Так же обстоит дело и с художником. Пусть он чувствует сильно и видит восторженно — то есть в полной отстраненности. Пусть он облечет это, свое восторженное видение и свою интенсивную эмоцию, во внешнюю форму, статую или картину; эта форма будет иметь в себе нечто безымянное, неземной аромат, который мы называем красотой; это безымянное присутствие вызовет у зрителя ощущение, слишком редкое, чтобы называться удовольствием, и мы назовем его «чувством красоты». Но пусть художник стремится непосредственно к Красоте, и она исчезнет, исчезнет прежде, чем мы услышим трепет ее крыльев.
Знаком, знаменем, так сказать, художественного творчества для творческого художника является не удовольствие, а нечто лучшее, называемое радостью. Удовольствие, как было хорошо сказано, — это не более чем инструмент, придуманный Природой, чтобы получить от индивида сохранение и продолжение жизни. Истинная радость — это не приманка жизни, а осознание триумфа творения. Где есть радость, там было творение. Это может быть радость матери в физическом создании ребенка; это может быть радость купца-авантюриста в продвижении нового предприятия, или инженера в строительстве моста, или художника в завершенном шедевре; но она всегда относится к созданной вещи. Опять же, противопоставьте радость славе. Слава приходит с успехом и чрезвычайно приятна; она не радостна. Некоторые люди говорят, что венец художника — это слава; его глубочайшее удовлетворение — в аплодисментах его собратьев. Нет большей ошибки; мы ценим похвалу ровно в той мере, в какой не уверены, что преуспели. Для настоящего творческого художника даже похвала и слава поглощаются высшей радостью творения. Только сам художник чувствует настоящий божественный огонь, но он пламенеет в произведении искусства, и даже зритель греет руки у этого сияния.
Теперь, я думаю, мы можем понять разницу между художником и истинным любителем искусства, с одной стороны, и простым эстетом — с другой. Эстет не создает, или, если создает, его работа тонка и скудна. В этом он отличается от художника; он не чувствует так сильно и не видит так ясно, чтобы быть вынужденным к высказыванию. У него нет радости, только удовольствие. Он не может даже почувствовать отражение этой творческой радости. На самом деле, он не столько чувствует, сколько хочет чувствовать. Он ищет удовольствия, чувственного удовольствия, как говорит его имя, не грубых видов, а удовольствия того рафинированного рода, который мы называем чувством красоты. Эстет, как и кокетка, холоден. Дело даже не в том, что его чувства легко возбудимы, но он ищет ощущения возбуждения и чаще всего притворяется им, а не находит его. Эстет не более освобожден от своих собственных желаний, чем практичный человек, и он лишен здорового выхода практического человека в действии. Он видит жизнь не в отношении к действию, а к собственному личному ощущению. Одним этим он навсегда лишен возможности быть художником. Как хорошо заметил г-н Андре Бонье, по иронии судьбы, когда мы видим жизнь в отношении к самим себе, мы не можем ее по-настоящему изобразить. Распутник думает, что знает женщин. Его ирония, его проклятие в том, что, поскольку он всегда видит их в отношении к своим собственным желаниям, своему собственному удовольствию, он никогда по-настоящему не знает их.

§ ЗАДАНИЯ
- A) Согласуются ли с текстом о художнике и эстете утверждения ниже? На каждое ответьте «да» или «нет» и точно процитируйте решающие слова текста.
(i) Слава приятна, но не радостна.
(ii) Художнику следует стремиться непосредственно к Красоте, чтобы ее достичь.
(iii) Эстет лишен здорового выхода практического человека в действии.
- B) Подхватите текст о художнике и эстете и продолжите его, начиная сразу после последнего предложения.

§ ФРАГМЕНТЫ НАБОРА ДАННЫХ
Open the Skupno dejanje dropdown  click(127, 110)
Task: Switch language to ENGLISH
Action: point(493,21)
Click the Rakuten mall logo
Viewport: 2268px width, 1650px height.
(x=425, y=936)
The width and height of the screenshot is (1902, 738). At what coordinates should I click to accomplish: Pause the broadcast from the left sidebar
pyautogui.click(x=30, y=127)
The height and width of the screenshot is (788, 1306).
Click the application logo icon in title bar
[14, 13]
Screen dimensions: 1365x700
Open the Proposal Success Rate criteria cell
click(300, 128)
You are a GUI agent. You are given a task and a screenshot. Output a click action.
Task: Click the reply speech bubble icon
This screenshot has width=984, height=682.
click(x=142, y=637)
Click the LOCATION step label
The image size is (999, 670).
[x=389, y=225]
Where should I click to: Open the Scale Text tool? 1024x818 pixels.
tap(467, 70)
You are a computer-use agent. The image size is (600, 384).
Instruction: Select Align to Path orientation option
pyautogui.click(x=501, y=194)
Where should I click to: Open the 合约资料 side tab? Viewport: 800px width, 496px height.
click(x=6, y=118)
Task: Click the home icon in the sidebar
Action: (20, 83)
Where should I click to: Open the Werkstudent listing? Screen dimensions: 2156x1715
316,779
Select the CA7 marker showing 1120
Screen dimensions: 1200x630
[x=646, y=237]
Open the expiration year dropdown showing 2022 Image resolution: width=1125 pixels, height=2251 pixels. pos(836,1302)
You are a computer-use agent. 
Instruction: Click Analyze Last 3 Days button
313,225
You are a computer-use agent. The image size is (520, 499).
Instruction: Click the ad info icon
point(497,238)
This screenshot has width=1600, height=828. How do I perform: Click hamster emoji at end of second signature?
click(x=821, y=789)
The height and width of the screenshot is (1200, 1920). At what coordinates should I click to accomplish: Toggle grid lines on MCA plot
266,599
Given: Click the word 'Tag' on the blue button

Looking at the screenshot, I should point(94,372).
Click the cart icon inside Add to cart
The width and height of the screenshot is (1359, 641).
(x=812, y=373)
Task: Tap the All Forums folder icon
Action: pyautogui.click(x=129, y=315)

§ ИТОГОВЫЕ ОТВЕТЫ
- A)
(i) Да: «Слава приходит с успехом и чрезвычайно приятна; она не радостна».
(ii) Нет: «Но пусть художник стремится непосредственно к Красоте, и она исчезнет».
(iii) Да: «он лишен здорового выхода практического человека в действии».

- B)
Есть еще один важный момент. Мы видели, что искусство способствует части жизни, духовной, образной стороне. Но эта сторона, какой бы чудесной она ни была, никогда не является всей реальной жизнью. Всегда есть практическая сторона. Художник всегда также и человек. Теперь эстет пытается сделать все свое отношение художественным — то есть созерцательным. Он всегда смотрит, вынюхивает и смакует, savourant, как он сказал бы, когда должен был бы жить. Результат в том, что смаковать нечего. Все искусство проистекает через ритуал из острой эмоции по отношению к жизни, и даже способность ценить искусство нуждается в этой эмоциональной реальности у зрителя. Эстет ведет в лучшем случае паразитическую, художественную жизнь, всегда преследуемую смертью и разложением.
Это приводит нас прямо к другому вопросу: как насчет Искусства и Морали? Является ли Искусство аморальным, или внеморальным, или высокоморальным? Здесь опять же стоит изучить общественное мнение. Художники, говорят нам, плохие мужья, и они не платят по своим долгам. Или если они становятся хорошими мужьями и начинают платить по своим долгам, они также начинают погрязать в домашнем уюте и производят плохое искусство или не производят его вовсе; они запутываются в механизме практических реакций. Искусство, опять же, склонно иметь дело с рискованными темами. Где бы мы были, если бы не было Цензора пьес? Многие из этих поучительных взглядов на художников как на аморальных или внеморальных объясняют себя мгновенно, если мы вспомним, что художник ipso facto отстранен от практической жизни. Поскольку он художник, в каждый творческий момент он неизбежно плохой муж, если быть хорошим мужем означает постоянное внимание к жене и ее интересам. Духовное творение à deux — явление настолько редкое, что им можно пренебречь.
Отстраненность художника, его сущностная, неотъемлемая отстраненность от двигательной реакции объясняет недоумение нормального цензора. Он, будучи «практичным человеком», рассматривает эмоции и видение, чувства и идеи как ведущие к действию. Он не видит, что искусство возникает из ритуала и что даже ритуал находится на некотором удалении от практической жизни. В мире цензора зрелище обнаженного тела ведет прямо к желанию, поэтому танцовщица должна быть задрапирована; проблемная пьеса ведет прямо в суд по бракоразводным делам, поэтому она должна быть подвергнута цензуре. Нормальный цензор, по-видимому, ничего не знает о том мире, где двигательные реакции отсечены, о том доме, сделанном без рук, чьи двери закрыты для желания, вечном на небесах. Цензор в данный момент не persona grata, но отдадим ему должное. Он действует в соответствии со своими представлениями, и они часто вполне адекватно представляют среднюю тьму. Нормальная аудитория содержит много «практичных» людей, чей стандарт такой же, как у нормального цензора. Искусство — то есть видение, отстраненное от практических реакций, — для них неизвестный мир, полный моральных рисков, от которых художник quâ художник застрахован.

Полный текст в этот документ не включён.